▸ **THE RECORDS**
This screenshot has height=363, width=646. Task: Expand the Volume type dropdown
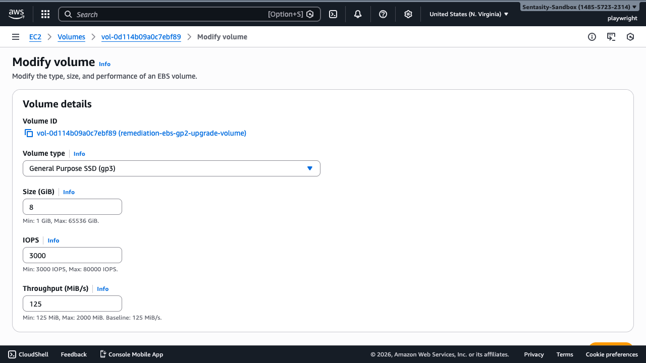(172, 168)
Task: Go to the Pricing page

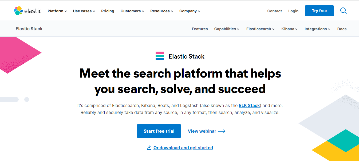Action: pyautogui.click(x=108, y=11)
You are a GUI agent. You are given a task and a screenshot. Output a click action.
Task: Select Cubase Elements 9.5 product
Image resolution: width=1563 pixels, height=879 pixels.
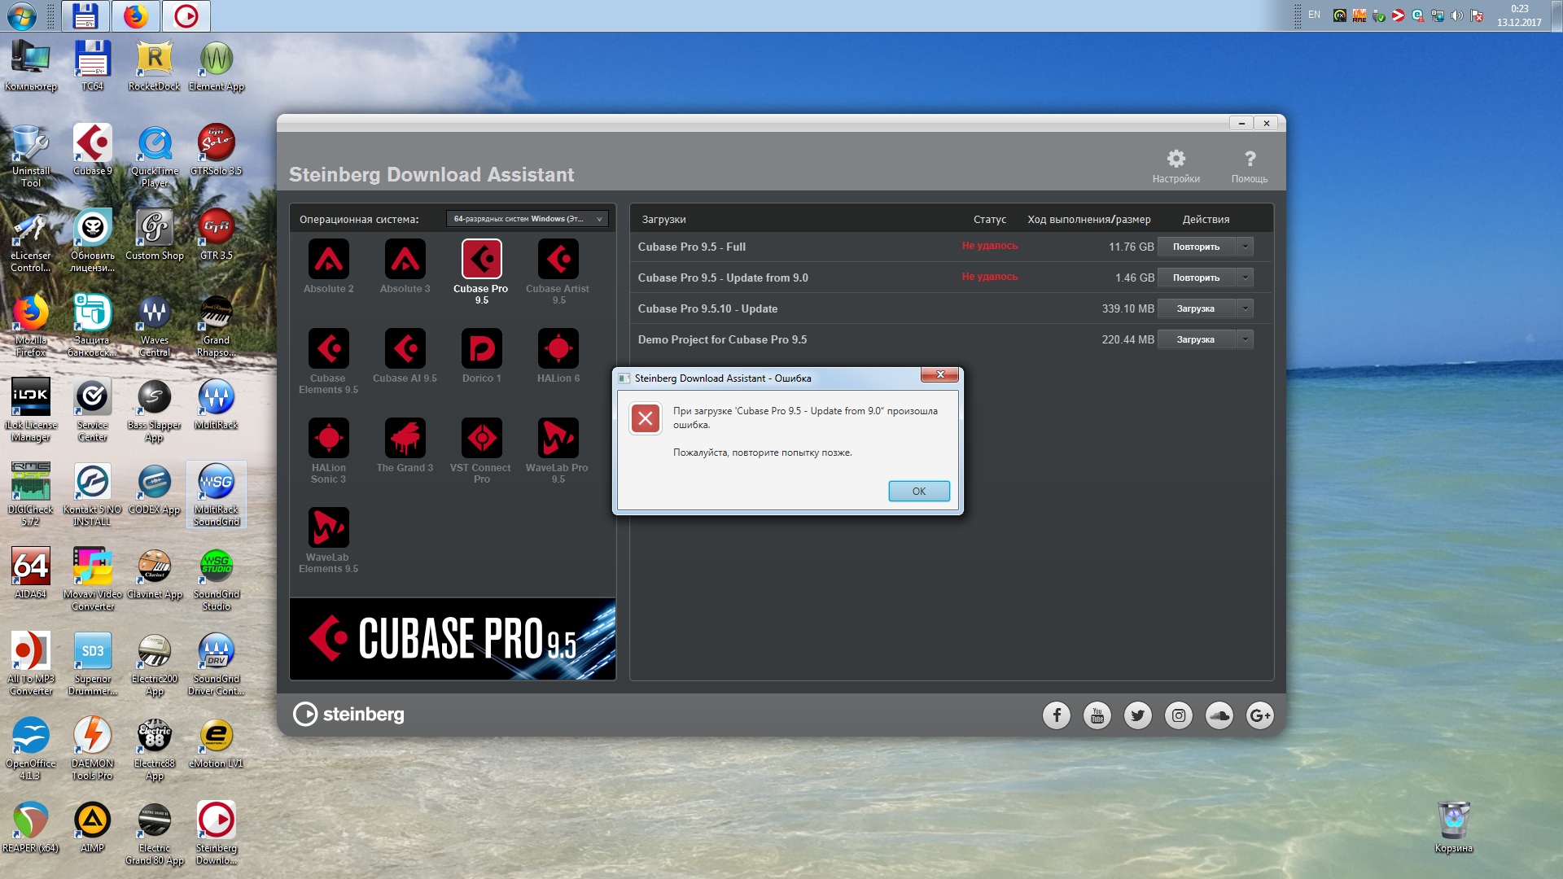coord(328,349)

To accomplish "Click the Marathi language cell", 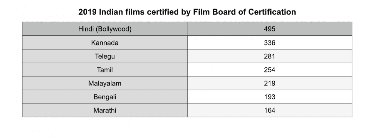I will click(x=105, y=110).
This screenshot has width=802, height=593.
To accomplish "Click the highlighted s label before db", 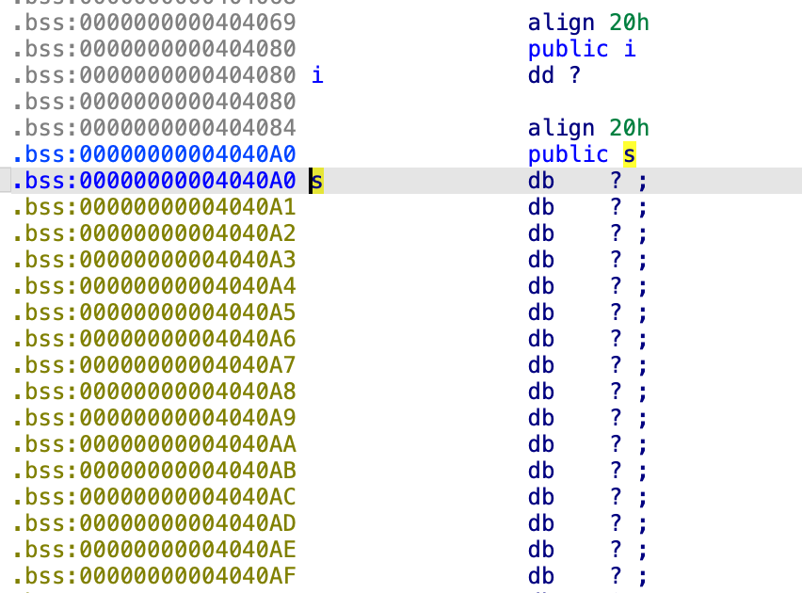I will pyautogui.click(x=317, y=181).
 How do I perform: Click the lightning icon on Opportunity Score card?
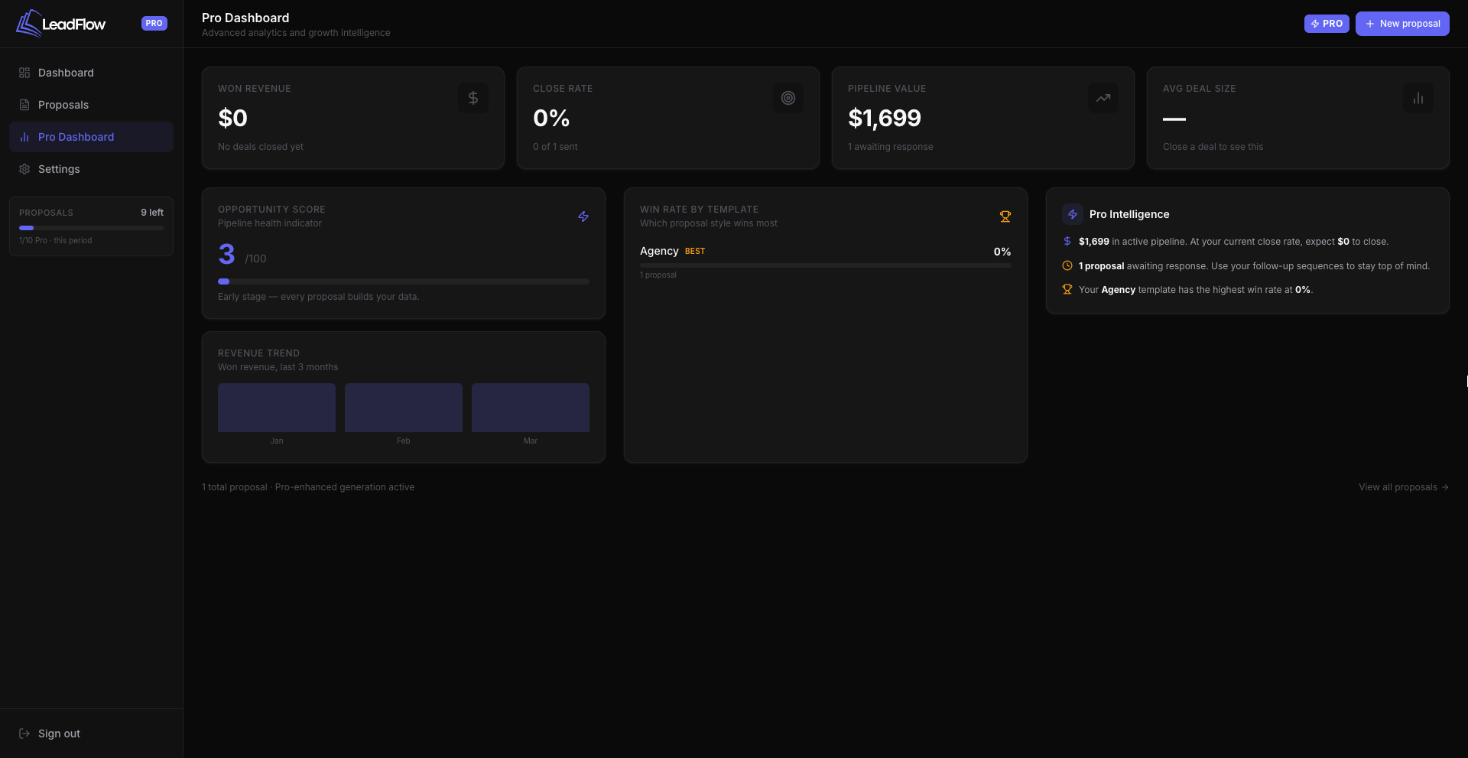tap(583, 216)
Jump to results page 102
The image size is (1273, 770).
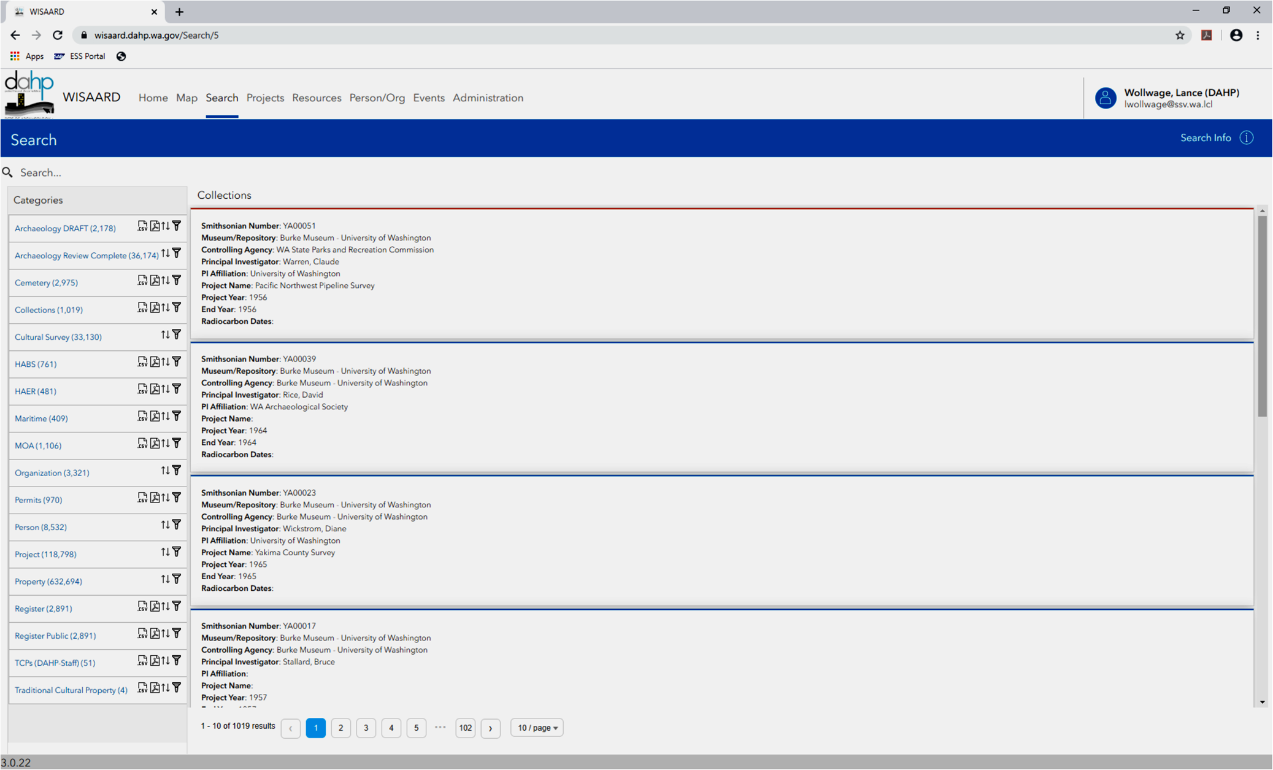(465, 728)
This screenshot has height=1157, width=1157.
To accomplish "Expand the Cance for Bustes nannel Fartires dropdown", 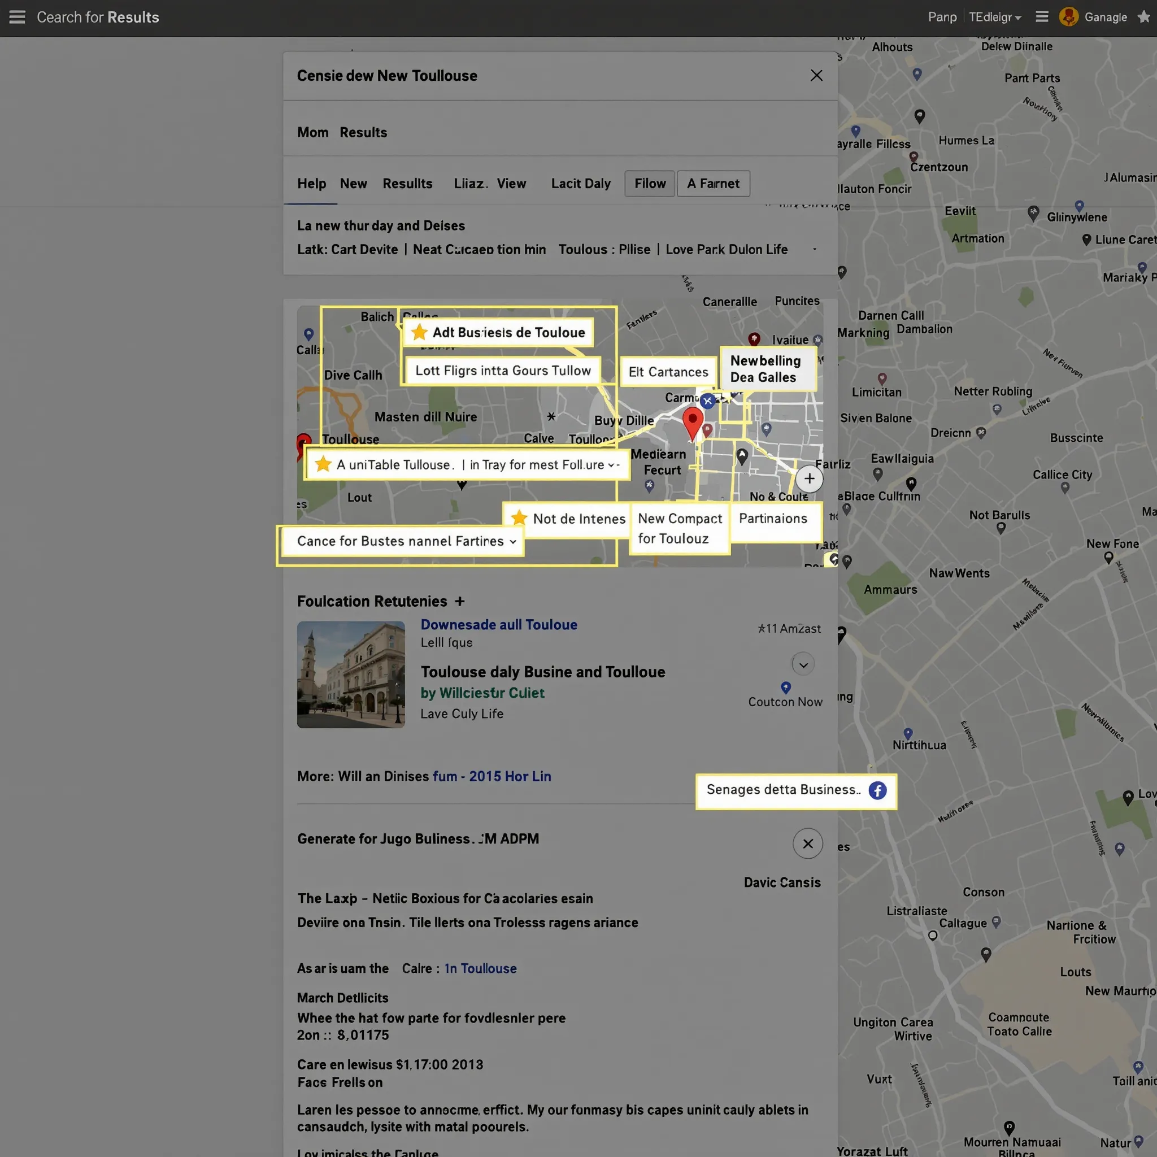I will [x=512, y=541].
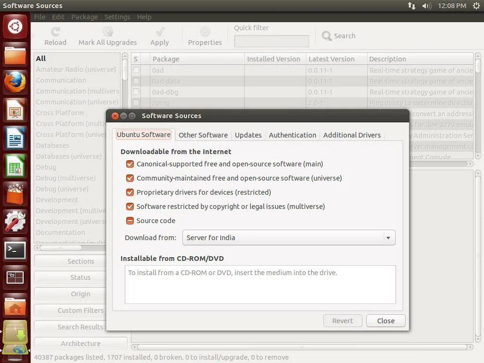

▸ **SHORT TASK**
Please put the rows, from the start up to and including the line containing "Action: pyautogui.click(x=108, y=11)", into a Markdown table with the columns No. and Line. Skip blank lines and leave the pictures out.

▸ **WRITTEN ANSWER**
| No. | Line |
|---|---|
| 1 | This screenshot has height=363, width=646. Task: Expand the Volume type dropdown |
| 2 | (172, 168) |
| 3 | Task: Go to the Pricing page |
| 4 | Action: pyautogui.click(x=108, y=11) |